Updated through 7/27.
At Slant, Andrew Schenker picks it up from there: "If the rest of Young's film rarely reaches the same level of intensity, it remains largely compelling in its consideration of the struggles of musicians to meld their art with a political message and present it to a largely indifferent public who just wants to rock out.... [A]s an inspiring call to arms for engaged artwork in a cultural climate that demands unthinking entertainment (even as the film acknowledges the ultimate inability of artists to effect real social change), CSNY: Déjà Vu can be rather heady indeed."
Ben Sisario talks with Young and the band for the New York Times.
Updates, 7/25: In the New York Times, Neil Genzlinger finds the doc "has some delicious moments, but you never quite shake the feeling that it's documenting a tempest in a teapot."
"Some of the new songs are genuinely touching, while others are a bit creaky; portraits of Iraq vets and their families deliver undeniable pathos," writes Stephen Garrett in Time Out New York. "The core of this self-congratulatory call to arms, though, is a portrait of a geezer protest group still singing sweet songs but desperate for a voice."
"Young's ambitious combination of rockumentary and war protest piece... is, true to form, a bit of a mess," writes Andrew Wright in the Stranger. "Unlike his albums, however, there's no spidery whammy-bar wizardry here to balance things out."
"Young intends to show a country divided, but the noise bleeds as if this was a cable-TV shoutfest. and the music isn't much of a relief either, mostly because Young keeps cutting away from the performances," writes Scott Tobias at the AV Club.

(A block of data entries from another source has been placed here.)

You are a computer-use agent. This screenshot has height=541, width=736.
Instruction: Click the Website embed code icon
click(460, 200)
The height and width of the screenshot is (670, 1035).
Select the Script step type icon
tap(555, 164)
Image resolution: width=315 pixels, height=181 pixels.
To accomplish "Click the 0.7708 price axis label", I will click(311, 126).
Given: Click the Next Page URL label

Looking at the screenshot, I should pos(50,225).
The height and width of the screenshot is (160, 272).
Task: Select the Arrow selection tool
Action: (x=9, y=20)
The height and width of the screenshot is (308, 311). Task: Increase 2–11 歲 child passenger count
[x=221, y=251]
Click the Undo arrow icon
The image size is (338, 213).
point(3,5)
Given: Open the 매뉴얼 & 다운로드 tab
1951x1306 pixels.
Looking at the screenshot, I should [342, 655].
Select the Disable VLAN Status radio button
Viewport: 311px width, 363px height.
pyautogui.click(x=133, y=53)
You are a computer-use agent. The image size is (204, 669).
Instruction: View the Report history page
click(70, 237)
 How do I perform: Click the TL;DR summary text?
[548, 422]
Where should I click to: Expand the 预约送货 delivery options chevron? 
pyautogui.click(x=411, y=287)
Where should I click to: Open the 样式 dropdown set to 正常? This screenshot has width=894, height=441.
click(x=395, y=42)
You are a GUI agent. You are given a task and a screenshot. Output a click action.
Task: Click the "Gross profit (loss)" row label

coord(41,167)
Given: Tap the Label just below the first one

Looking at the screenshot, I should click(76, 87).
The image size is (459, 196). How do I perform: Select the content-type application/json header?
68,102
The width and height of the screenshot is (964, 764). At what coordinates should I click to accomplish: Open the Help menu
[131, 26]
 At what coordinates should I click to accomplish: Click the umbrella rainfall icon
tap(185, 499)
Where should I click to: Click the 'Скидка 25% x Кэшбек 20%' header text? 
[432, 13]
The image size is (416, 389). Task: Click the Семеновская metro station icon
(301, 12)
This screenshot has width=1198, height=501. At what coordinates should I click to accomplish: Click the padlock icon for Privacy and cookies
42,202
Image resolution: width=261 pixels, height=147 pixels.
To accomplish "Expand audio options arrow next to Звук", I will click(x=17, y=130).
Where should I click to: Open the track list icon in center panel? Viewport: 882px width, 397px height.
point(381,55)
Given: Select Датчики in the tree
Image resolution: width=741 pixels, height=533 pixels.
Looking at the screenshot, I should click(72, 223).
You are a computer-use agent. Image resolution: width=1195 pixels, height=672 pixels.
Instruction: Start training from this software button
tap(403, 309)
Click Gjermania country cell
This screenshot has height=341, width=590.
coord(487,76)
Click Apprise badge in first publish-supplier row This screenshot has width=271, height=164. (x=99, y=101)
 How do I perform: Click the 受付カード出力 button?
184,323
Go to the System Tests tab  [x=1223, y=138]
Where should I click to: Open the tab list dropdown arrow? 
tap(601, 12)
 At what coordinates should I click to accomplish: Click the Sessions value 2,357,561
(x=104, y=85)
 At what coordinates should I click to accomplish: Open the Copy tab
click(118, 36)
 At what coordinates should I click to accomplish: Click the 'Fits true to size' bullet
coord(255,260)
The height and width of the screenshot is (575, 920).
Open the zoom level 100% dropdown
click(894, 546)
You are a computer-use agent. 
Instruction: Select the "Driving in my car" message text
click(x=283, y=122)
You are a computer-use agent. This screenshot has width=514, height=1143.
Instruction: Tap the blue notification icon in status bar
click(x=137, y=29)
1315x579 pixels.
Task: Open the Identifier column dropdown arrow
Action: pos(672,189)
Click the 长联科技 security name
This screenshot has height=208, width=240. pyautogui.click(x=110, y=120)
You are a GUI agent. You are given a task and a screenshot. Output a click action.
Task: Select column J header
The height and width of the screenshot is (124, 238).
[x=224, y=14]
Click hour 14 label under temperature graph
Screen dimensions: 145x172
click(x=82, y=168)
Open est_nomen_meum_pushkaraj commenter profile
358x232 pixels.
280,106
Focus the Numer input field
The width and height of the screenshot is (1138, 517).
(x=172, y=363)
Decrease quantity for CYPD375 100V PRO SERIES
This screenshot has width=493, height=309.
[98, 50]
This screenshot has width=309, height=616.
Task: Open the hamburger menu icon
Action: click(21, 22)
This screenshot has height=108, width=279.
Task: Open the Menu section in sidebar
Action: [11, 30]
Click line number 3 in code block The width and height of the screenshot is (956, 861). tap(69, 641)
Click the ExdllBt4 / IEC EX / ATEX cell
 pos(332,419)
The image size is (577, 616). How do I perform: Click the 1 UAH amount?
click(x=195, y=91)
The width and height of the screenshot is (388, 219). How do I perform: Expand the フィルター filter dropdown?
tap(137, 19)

Tom Huddleston talks with Young for Time Out.
Update, 7/27: Jeffrey M Anderson at Cinematical on the Atlanta crowd: "One man suggests that we shouldn't criticize the government because 'they're smarter than us.' Another girl sums up Young's performance: 'It was too political.' One interviewer brings up the Dixie Chicks, to which a concertgoer responds: 'If it was the Dixie Chicks we wouldn't be here.' Both CSNY: Déjà vu and the 2006 Dixie Chicks documentary Shut Up and Sing have that in common: that kind of hysterical, instantaneous mob mentality that disregards rhyme or reason."